• YOUR ASSIGNMENT: What is the number of lines in the listing that contain "computer"? Give that number only.

• EXERCISE MATERIALS:

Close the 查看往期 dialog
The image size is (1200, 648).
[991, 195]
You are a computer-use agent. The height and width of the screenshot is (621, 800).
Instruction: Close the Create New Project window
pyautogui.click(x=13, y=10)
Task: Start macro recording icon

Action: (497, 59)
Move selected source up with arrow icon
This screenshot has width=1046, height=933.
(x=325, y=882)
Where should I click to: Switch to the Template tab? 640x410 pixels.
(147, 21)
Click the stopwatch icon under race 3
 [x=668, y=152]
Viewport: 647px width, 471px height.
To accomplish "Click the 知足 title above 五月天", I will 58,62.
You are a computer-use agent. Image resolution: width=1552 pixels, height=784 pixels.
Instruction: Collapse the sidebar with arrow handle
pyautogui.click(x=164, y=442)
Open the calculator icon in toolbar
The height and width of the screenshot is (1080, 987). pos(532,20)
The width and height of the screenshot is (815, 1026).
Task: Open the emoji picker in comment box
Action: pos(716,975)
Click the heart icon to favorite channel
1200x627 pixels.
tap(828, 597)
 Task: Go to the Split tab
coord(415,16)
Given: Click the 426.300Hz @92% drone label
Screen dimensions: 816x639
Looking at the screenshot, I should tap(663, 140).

• TASK RESPONSE: 2